WHAT TO DO:
Return all of the rows below word for word, leaving out the pictures.

DATA IN THIS EXERCISE:
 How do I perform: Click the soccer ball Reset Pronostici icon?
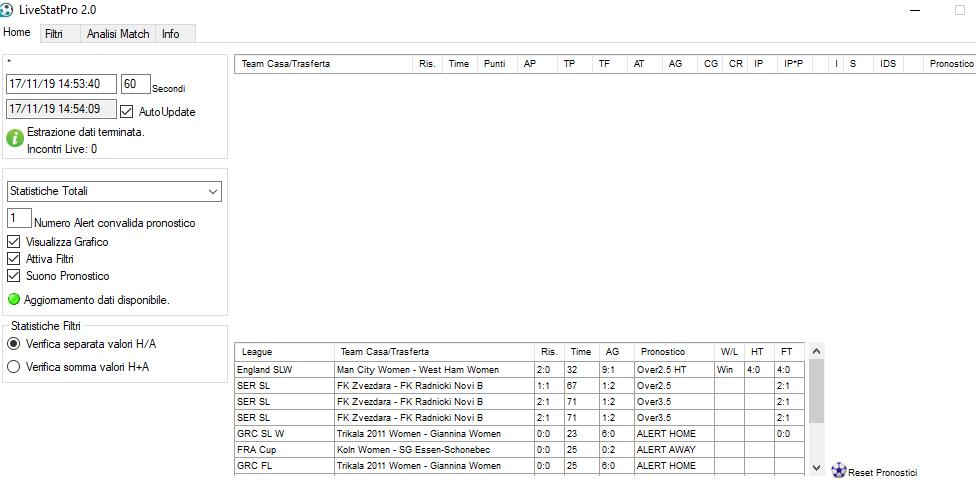pos(839,470)

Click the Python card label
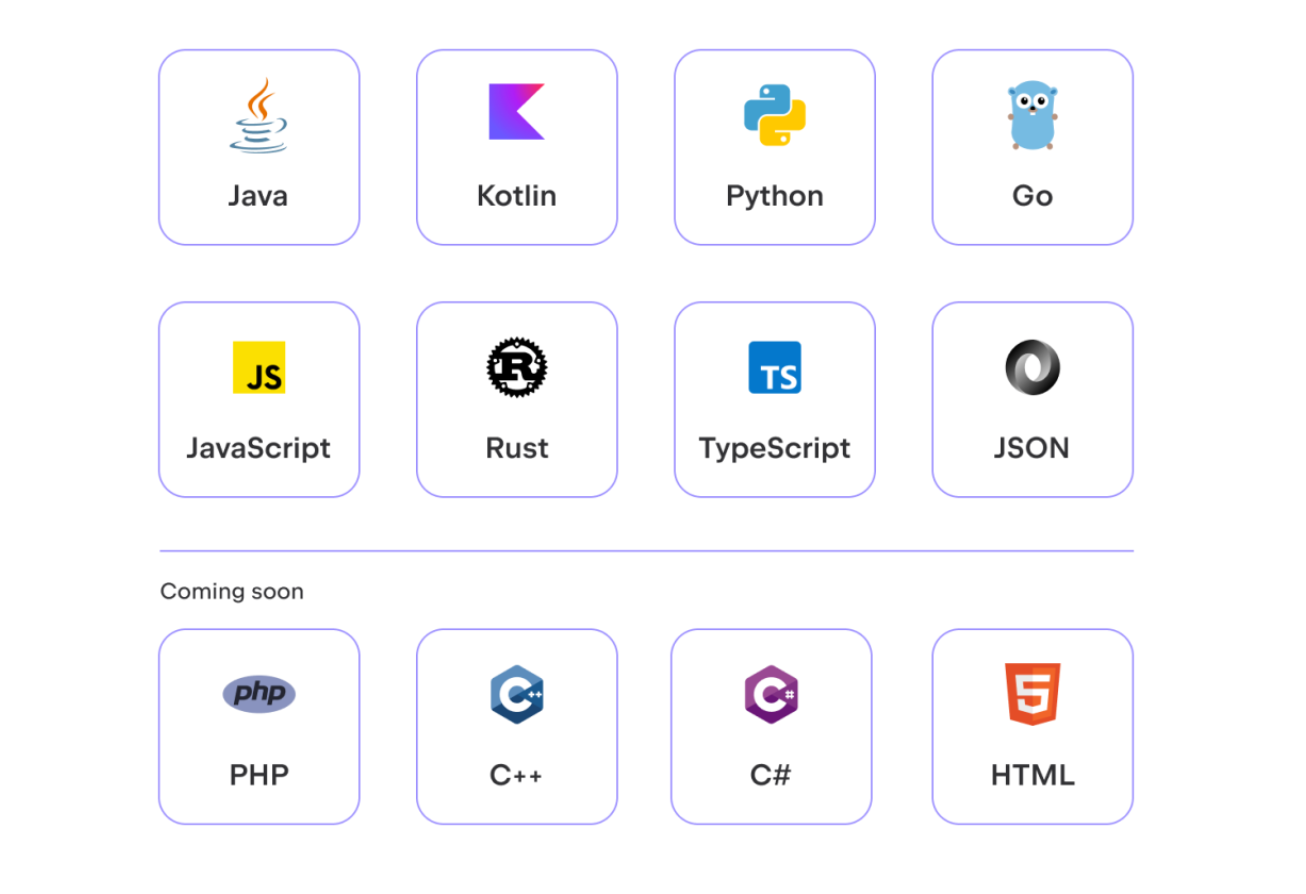click(x=774, y=195)
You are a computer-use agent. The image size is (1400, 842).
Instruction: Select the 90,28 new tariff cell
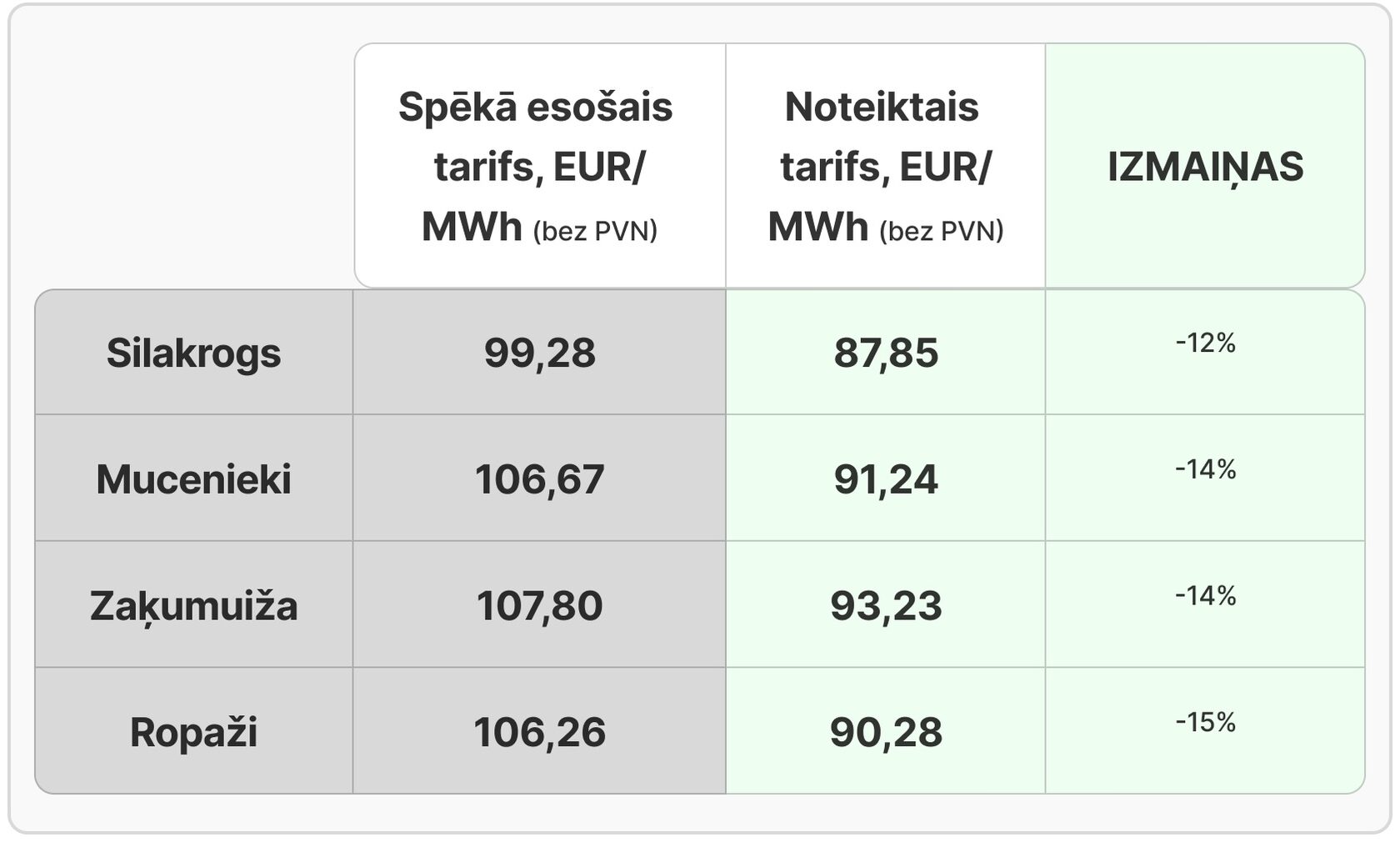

FULL OUTPUT:
 How do I perform: Click the soccer ball Reset Pronostici icon?
pos(839,470)

Click the Python card label
click(x=774, y=195)
You are a computer-use agent. The image size is (1400, 842).
Instruction: Select the 90,28 new tariff cell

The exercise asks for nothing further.